*Problem*.
Copy the following data verbatim, reproducing every line.
'''
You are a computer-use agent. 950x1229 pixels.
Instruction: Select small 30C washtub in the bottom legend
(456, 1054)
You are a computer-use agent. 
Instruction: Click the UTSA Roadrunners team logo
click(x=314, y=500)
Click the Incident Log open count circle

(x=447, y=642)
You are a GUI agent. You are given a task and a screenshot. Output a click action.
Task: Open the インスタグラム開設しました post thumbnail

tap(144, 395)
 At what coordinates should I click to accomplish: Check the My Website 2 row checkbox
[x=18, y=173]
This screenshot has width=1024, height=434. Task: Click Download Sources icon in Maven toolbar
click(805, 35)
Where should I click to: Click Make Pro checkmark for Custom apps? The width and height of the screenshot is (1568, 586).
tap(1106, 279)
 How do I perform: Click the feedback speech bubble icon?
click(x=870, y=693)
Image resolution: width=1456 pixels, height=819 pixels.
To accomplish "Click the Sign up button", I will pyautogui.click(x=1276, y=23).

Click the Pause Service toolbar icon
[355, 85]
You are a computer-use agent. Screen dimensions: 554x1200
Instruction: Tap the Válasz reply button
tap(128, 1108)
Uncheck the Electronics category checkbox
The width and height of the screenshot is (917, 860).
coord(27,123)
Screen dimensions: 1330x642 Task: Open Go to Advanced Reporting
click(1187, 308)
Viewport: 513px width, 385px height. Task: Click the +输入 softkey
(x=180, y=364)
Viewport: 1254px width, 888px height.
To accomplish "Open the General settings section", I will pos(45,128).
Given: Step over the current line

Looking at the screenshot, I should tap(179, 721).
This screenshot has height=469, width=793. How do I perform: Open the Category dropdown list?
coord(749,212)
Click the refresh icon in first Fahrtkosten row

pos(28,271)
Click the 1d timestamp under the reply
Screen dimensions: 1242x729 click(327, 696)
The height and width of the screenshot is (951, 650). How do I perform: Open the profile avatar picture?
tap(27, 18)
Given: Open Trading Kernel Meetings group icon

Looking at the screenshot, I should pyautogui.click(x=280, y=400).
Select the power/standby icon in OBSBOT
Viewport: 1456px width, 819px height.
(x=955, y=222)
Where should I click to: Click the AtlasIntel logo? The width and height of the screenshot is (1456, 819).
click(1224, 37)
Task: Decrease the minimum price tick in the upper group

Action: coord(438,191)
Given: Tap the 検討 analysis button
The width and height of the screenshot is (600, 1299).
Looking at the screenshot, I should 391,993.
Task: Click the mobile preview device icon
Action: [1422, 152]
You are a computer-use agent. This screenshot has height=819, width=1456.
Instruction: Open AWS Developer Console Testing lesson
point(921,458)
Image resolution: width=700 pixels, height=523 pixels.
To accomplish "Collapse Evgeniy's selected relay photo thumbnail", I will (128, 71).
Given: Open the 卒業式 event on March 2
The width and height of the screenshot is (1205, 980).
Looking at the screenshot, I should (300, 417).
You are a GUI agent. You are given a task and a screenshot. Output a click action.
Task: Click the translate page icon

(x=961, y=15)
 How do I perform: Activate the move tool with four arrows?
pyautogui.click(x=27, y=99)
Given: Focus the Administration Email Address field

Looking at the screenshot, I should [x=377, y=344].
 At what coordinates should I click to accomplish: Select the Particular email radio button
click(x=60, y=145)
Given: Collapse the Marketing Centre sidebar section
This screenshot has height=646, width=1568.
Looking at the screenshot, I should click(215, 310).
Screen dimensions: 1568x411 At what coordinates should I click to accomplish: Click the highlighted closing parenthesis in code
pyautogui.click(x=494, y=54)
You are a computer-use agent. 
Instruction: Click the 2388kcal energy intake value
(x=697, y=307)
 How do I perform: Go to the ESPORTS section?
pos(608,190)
'''
*Solution*.
You are a computer-use agent. 950x1229 pixels.
Instruction: Select small 30C washtub in the bottom legend
(456, 1054)
You are a computer-use agent. 
Instruction: Click the UTSA Roadrunners team logo
click(x=314, y=500)
Click the Incident Log open count circle

(x=447, y=642)
You are a GUI agent. You are given a task and a screenshot. Output a click action.
Task: Open the インスタグラム開設しました post thumbnail

tap(144, 395)
 At what coordinates should I click to accomplish: Check the My Website 2 row checkbox
[x=18, y=173]
This screenshot has width=1024, height=434. Task: Click Download Sources icon in Maven toolbar
click(805, 35)
Where should I click to: Click Make Pro checkmark for Custom apps? The width and height of the screenshot is (1568, 586).
tap(1106, 279)
 How do I perform: Click the feedback speech bubble icon?
click(x=870, y=693)
Image resolution: width=1456 pixels, height=819 pixels.
To accomplish "Click the Sign up button", I will pyautogui.click(x=1276, y=23).

Click the Pause Service toolbar icon
[355, 85]
You are a computer-use agent. Screen dimensions: 554x1200
Instruction: Tap the Válasz reply button
tap(128, 1108)
Uncheck the Electronics category checkbox
The width and height of the screenshot is (917, 860).
coord(27,123)
Screen dimensions: 1330x642 Task: Open Go to Advanced Reporting
click(1187, 308)
Viewport: 513px width, 385px height. Task: Click the +输入 softkey
(x=180, y=364)
Viewport: 1254px width, 888px height.
To accomplish "Open the General settings section", I will pos(45,128).
Given: Step over the current line

Looking at the screenshot, I should tap(179, 721).
This screenshot has height=469, width=793. How do I perform: Open the Category dropdown list?
coord(749,212)
Click the refresh icon in first Fahrtkosten row

pos(28,271)
Click the 1d timestamp under the reply
Screen dimensions: 1242x729 click(327, 696)
The height and width of the screenshot is (951, 650). How do I perform: Open the profile avatar picture?
tap(27, 18)
Given: Open Trading Kernel Meetings group icon

Looking at the screenshot, I should pyautogui.click(x=280, y=400).
Select the power/standby icon in OBSBOT
Viewport: 1456px width, 819px height.
(x=955, y=222)
Where should I click to: Click the AtlasIntel logo? The width and height of the screenshot is (1456, 819).
click(1224, 37)
Task: Decrease the minimum price tick in the upper group

Action: coord(438,191)
Given: Tap the 検討 analysis button
The width and height of the screenshot is (600, 1299).
Looking at the screenshot, I should 391,993.
Task: Click the mobile preview device icon
Action: [1422, 152]
You are a computer-use agent. This screenshot has height=819, width=1456.
Instruction: Open AWS Developer Console Testing lesson
point(921,458)
Image resolution: width=700 pixels, height=523 pixels.
To accomplish "Collapse Evgeniy's selected relay photo thumbnail", I will (128, 71).
Given: Open the 卒業式 event on March 2
The width and height of the screenshot is (1205, 980).
Looking at the screenshot, I should (300, 417).
You are a GUI agent. You are given a task and a screenshot. Output a click action.
Task: Click the translate page icon

(x=961, y=15)
 How do I perform: Activate the move tool with four arrows?
pyautogui.click(x=27, y=99)
Given: Focus the Administration Email Address field

Looking at the screenshot, I should [x=377, y=344].
 At what coordinates should I click to accomplish: Select the Particular email radio button
click(x=60, y=145)
Given: Collapse the Marketing Centre sidebar section
This screenshot has height=646, width=1568.
Looking at the screenshot, I should click(215, 310).
Screen dimensions: 1568x411 At what coordinates should I click to accomplish: Click the highlighted closing parenthesis in code
pyautogui.click(x=494, y=54)
You are a computer-use agent. 
Instruction: Click the 2388kcal energy intake value
(x=697, y=307)
 How do I perform: Go to the ESPORTS section?
pos(608,190)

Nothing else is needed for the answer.